Secondly, understand the scale of the problem to determine if a solution is financially viable. For example, you might not want to spend a fortune restructuring your business if only 1/100 customers complain (a 1% issue) – you may want to consider a more cost-appropriate solution.
Five: Follow-up and feedback
Often forgot, but following up and asking for renewed feedback is a crucial step in the complaint-handling process. There are two critical reasons for making sure you follow up:
- You can understand if your solution was appropriate
- You can share your resolution success with others
After a complaint has been received and resolved, it is important to follow up with the customer to ensure that they are satisfied with the resolution. This can help you identify if your solution was the right for the next time or make adjustments if needed.
In addition, by only focusing on the original complaint, staff and potential customers can become disenchanted with the brand. It’s important to celebrate your growth and demonstrate your dedication to your customer satisfaction.
Top tip: Ensure you include staff in your complaint resolution progress. If front-line staff are only hearing the complaint, but the solution is handled by another team, they might not be aware of the resolution and only hear the negative.
This is true for customer complaints online. Whenever possible try and encourage customers to respond to their own reviews. Potential customers are comforted by seeing a response to a problem. It will make them feel that if they have a problem too, they will be heard, and a solution will be found.
In summary: How to handle complaints
Complaint handling is an essential aspect of running a successful business.

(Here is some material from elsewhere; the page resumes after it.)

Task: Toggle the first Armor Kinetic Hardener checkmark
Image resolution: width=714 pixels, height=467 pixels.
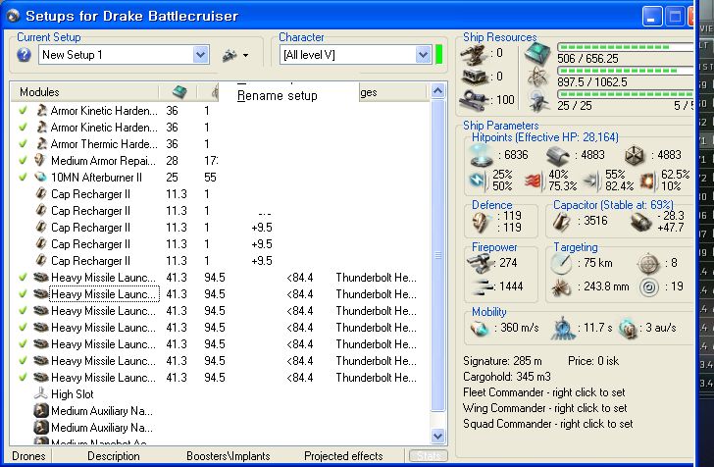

Handling complaints effectively can lead to improved customer satisfaction, loyalty, and a better reputation.
In summary, efficiently handling a complaint consists of the following steps:
- Provide clear channels for customers to complain
- Respond to the complaint as quickly as possible
- Work with the customer to resolve the complaint to their satisfaction
- Investigate your business to identify areas to improve and prevent future complaints
- Implement changes or processes to prevent further complaints
- Keep the customer informed when changes have been made
- Record and review complaints to analyse trends (suggest quarterly)
By taking these steps, businesses can demonstrate their commitment to customer satisfaction, improve business performance and increase sales opportunities.